El agotamiento laboral y el mito del trabajador ideal en México
Especialistas proponen transitar hacia lugares de trabajo que prioricen la salud mental sobre la disponibilidad constante y el secretismo.

La presión por mantener una imagen de productividad ininterrumpida afecta gravemente la estabilidad emocional de los trabajadores en México. Este modelo, conocido como el concepto del 'trabajador ideal', exige que los empleados estén disponibles en todo momento, a menudo ignorando las necesidades básicas de salud mental. La persistencia de esta cultura laboral genera entornos donde el estrés y la ansiedad se ocultan por miedo al estigma profesional.
Investigaciones recientes sugieren que la sobrecarga de horas laborales impacta significativamente el bienestar físico y psicológico de las personas. En los últimos meses, diversos especialistas en salud laboral han señalado que la cultura del presentismo, exacerbada por la tecnología y la conectividad permanente, agrava cuadros de depresión y ansiedad. A diferencia de las exigencias tradicionales, la tendencia actual busca cuestionar la idea de que la valía de un empleado depende exclusivamente de su disponibilidad inmediata.
La propuesta que surge en el ámbito organizacional es transitar hacia 'lugares de trabajo ideales'. Este modelo busca valorar la calidad de la contribución profesional por encima de la cantidad de horas en la oficina o la capacidad de respuesta fuera del horario laboral. Se busca fomentar un ambiente donde la transparencia sobre la salud mental sea vista como un componente fundamental del desarrollo profesional, eliminando el secretismo que a menudo rodea estos padecimientos.
Para lograr este cambio en las empresas mexicanas, se sugiere que las organizaciones implementen políticas que respeten el equilibrio entre la vida personal y profesional.
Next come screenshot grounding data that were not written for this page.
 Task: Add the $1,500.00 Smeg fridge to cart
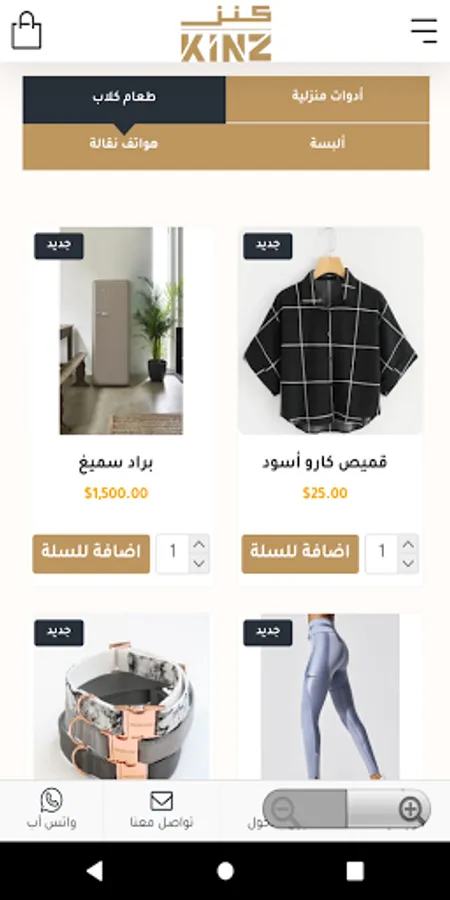[x=91, y=554]
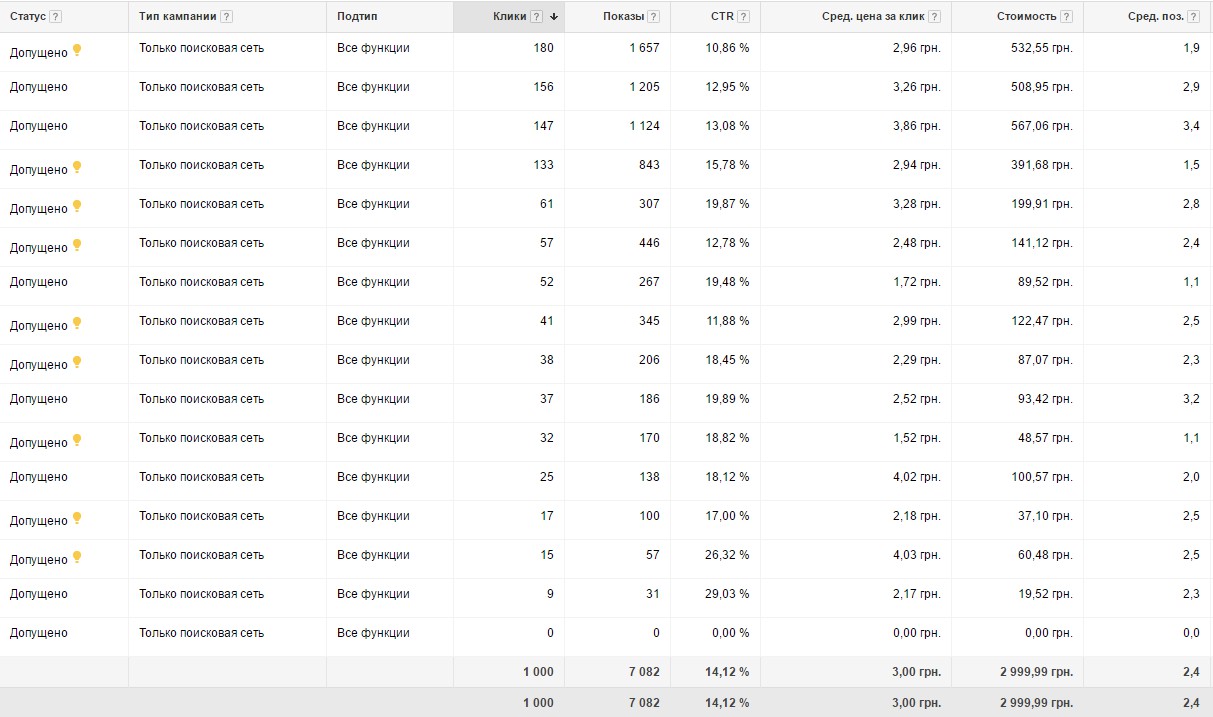
Task: Click the lightbulb in the 133-clicks row
Action: [77, 167]
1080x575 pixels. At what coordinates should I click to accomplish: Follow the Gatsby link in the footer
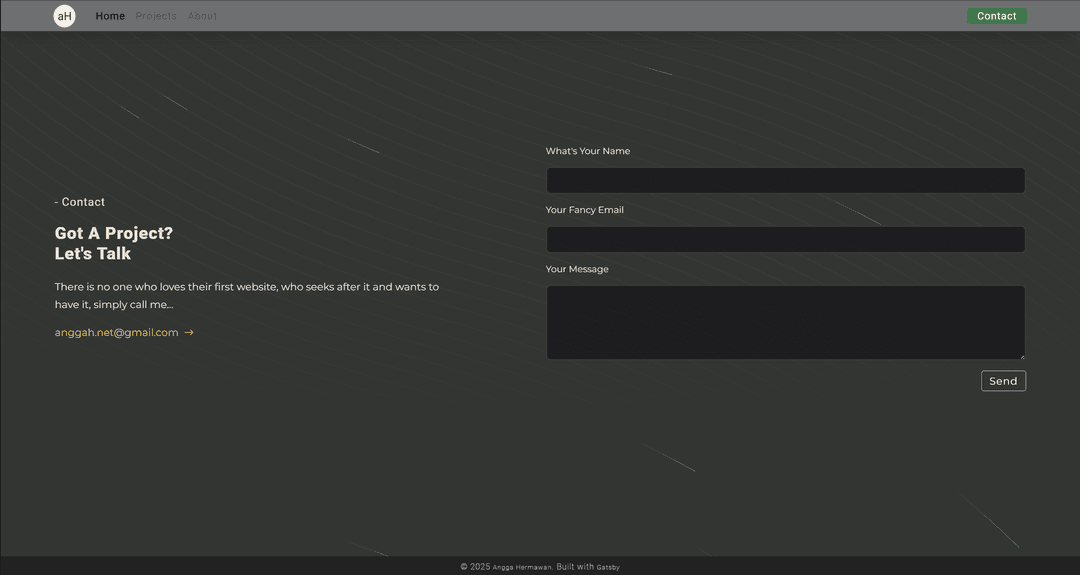[608, 567]
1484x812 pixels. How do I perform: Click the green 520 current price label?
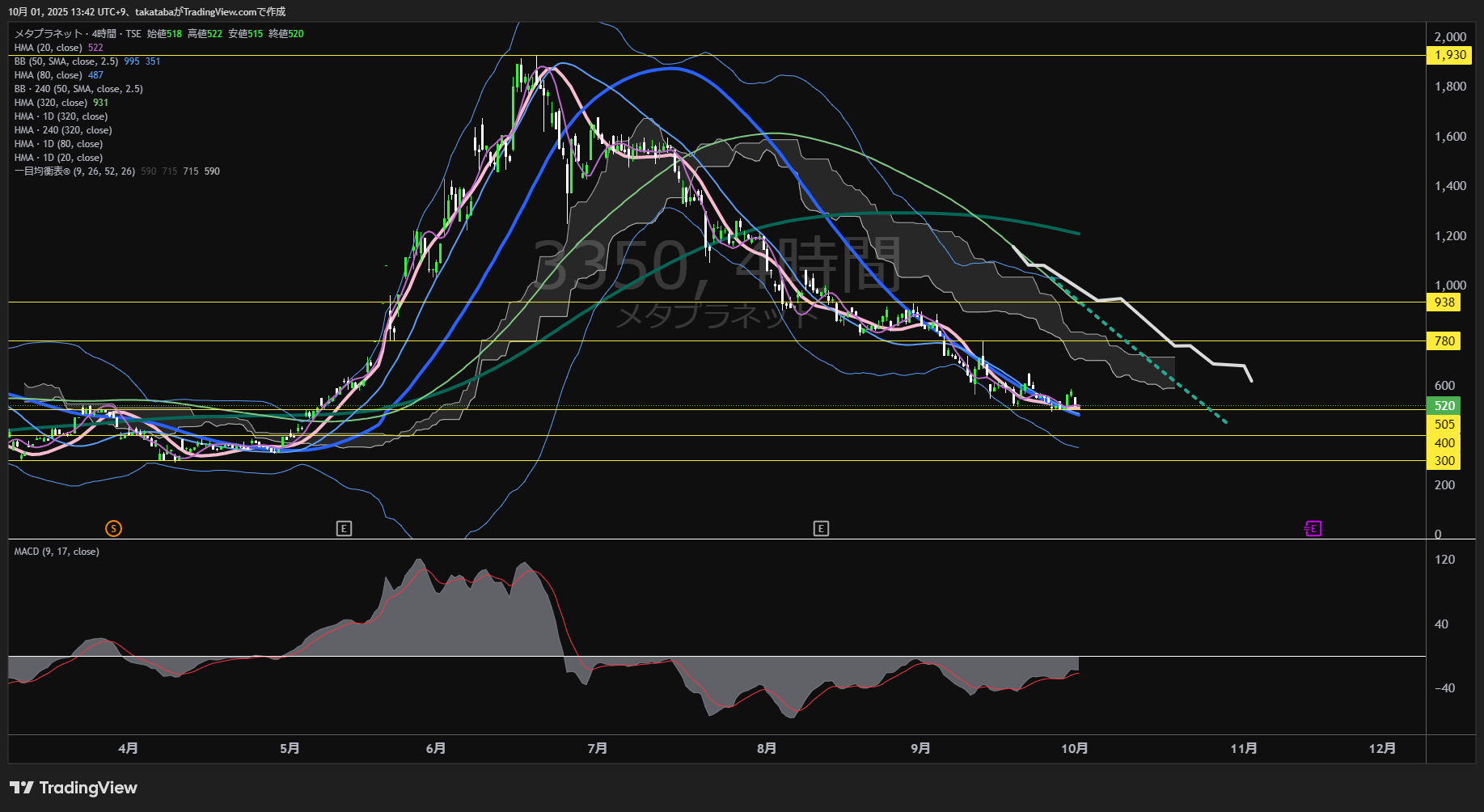point(1444,406)
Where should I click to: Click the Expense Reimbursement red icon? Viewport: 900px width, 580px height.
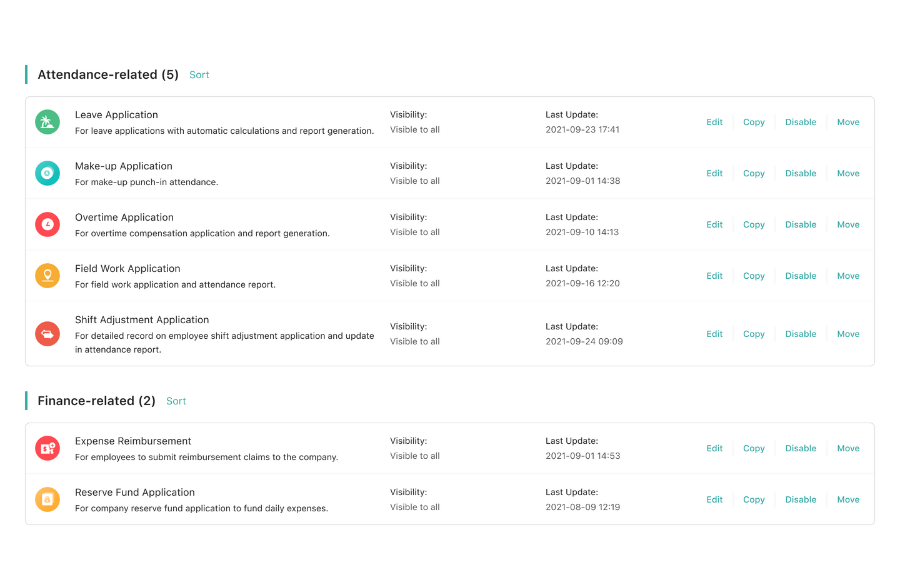(48, 448)
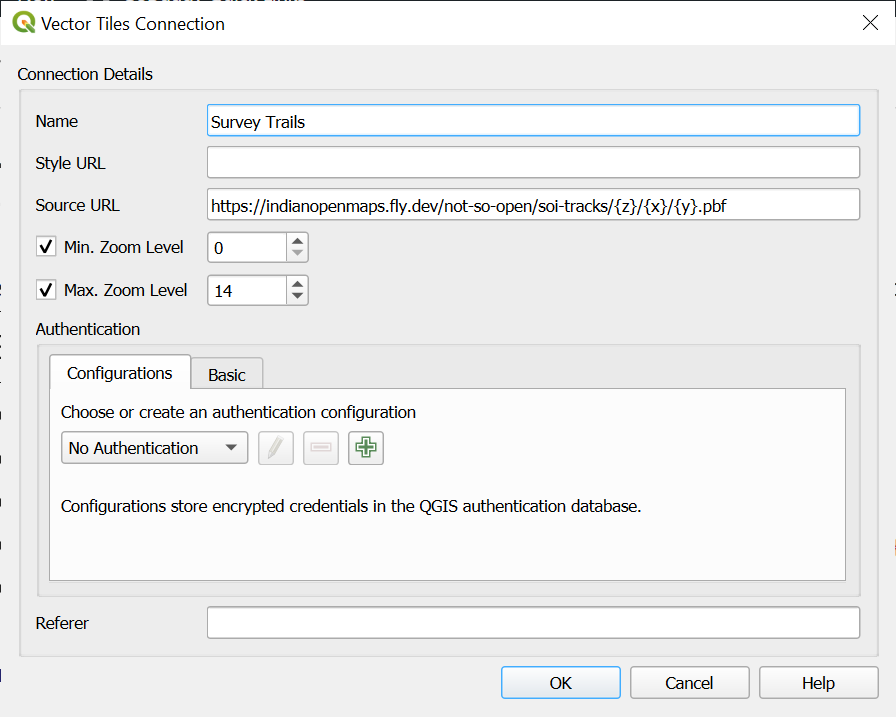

Esto incluye la promoción de entornos seguros donde los colaboradores puedan expresar sus dificultades sin temor a represalias o a ser etiquetados como poco productivos. La meta es transformar la cultura corporativa para que el bienestar sea un indicador de éxito tan importante como los resultados financieros.
En última instancia, el desafío reside en cambiar la percepción colectiva sobre el rendimiento laboral. Al priorizar la salud mental, las empresas no solo protegen a su capital humano, sino que también pueden elevar la eficiencia y el compromiso a largo plazo. La transición hacia estos nuevos esquemas representa un paso necesario para adaptar el mercado laboral mexicano a las realidades contemporáneas de salud pública.